## Work instructions
Up to and including the line with "- Rediff HRMS (247, 2497)", repeat every line of the listing exactly, beginning at the first.

## Materials provided

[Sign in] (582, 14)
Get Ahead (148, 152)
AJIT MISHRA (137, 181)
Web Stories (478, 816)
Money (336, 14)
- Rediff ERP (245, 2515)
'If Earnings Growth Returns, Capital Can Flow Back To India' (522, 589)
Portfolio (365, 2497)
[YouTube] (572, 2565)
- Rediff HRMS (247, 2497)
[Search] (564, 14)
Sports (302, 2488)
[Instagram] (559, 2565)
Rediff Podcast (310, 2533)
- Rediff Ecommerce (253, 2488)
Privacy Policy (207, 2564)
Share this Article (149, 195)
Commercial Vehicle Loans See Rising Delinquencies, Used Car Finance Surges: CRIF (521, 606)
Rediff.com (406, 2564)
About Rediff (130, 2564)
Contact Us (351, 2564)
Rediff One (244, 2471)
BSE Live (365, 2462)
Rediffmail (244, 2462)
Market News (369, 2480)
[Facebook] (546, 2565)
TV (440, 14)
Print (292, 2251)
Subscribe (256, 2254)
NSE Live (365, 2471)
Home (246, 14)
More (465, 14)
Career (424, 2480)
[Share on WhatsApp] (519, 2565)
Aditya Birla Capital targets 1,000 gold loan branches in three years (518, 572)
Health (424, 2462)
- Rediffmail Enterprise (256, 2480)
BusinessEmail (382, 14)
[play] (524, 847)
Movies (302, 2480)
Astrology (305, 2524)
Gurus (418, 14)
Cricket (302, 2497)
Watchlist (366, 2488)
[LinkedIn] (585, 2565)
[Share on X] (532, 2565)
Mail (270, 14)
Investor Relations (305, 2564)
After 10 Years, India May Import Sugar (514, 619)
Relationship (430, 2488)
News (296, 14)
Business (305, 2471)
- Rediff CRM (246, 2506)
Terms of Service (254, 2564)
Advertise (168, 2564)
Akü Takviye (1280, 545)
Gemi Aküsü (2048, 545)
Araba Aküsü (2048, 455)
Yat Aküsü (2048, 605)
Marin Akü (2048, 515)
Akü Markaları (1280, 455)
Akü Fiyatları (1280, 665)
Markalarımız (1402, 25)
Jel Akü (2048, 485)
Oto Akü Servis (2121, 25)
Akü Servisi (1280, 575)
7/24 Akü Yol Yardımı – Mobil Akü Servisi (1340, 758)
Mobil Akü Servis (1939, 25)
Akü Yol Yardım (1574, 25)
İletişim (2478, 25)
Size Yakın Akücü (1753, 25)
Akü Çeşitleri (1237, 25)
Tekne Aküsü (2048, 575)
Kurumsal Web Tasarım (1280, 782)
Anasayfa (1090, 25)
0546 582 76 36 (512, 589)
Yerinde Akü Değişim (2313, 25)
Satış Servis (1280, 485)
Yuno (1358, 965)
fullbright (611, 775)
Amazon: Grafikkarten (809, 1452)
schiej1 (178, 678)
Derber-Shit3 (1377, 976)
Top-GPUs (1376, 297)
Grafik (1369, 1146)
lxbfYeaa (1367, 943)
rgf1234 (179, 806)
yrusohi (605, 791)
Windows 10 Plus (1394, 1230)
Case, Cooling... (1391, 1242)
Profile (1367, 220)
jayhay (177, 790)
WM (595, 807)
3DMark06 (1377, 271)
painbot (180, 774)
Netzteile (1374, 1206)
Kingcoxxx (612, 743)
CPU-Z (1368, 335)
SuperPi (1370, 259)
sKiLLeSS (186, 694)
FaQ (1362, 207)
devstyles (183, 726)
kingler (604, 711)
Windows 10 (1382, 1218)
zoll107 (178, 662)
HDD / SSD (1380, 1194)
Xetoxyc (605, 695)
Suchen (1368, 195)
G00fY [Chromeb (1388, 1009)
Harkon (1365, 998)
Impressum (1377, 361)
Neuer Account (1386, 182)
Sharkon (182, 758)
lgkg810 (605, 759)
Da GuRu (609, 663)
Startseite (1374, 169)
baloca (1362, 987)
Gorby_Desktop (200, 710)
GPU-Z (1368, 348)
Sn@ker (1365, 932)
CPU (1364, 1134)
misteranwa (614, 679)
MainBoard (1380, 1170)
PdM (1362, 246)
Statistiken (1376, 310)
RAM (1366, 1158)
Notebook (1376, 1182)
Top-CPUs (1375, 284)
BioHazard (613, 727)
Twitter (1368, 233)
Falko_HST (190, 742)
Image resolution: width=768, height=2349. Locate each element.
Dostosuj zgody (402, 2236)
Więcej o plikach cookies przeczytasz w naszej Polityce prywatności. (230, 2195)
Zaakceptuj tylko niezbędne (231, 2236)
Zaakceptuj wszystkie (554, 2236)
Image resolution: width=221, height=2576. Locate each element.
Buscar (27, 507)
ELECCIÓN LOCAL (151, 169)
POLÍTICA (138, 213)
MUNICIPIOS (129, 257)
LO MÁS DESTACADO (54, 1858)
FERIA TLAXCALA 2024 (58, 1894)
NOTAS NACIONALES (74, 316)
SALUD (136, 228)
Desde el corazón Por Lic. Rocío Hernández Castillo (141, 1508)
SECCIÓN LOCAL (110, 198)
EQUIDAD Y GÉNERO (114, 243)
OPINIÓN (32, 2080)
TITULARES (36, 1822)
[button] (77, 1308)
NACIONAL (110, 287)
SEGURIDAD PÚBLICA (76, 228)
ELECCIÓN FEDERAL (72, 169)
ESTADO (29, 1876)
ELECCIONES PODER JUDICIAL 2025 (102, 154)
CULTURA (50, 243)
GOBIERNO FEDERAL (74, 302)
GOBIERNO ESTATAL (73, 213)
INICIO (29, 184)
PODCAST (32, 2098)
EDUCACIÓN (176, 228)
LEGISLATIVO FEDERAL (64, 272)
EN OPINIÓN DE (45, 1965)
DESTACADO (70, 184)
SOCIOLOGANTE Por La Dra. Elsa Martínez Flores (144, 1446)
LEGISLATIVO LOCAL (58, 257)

## Completed task
[Sign in] (582, 14)
Get Ahead (148, 152)
AJIT MISHRA (137, 181)
Web Stories (478, 816)
Money (336, 14)
- Rediff ERP (245, 2515)
'If Earnings Growth Returns, Capital Can Flow Back To India' (522, 589)
Portfolio (365, 2497)
[YouTube] (572, 2565)
- Rediff HRMS (247, 2497)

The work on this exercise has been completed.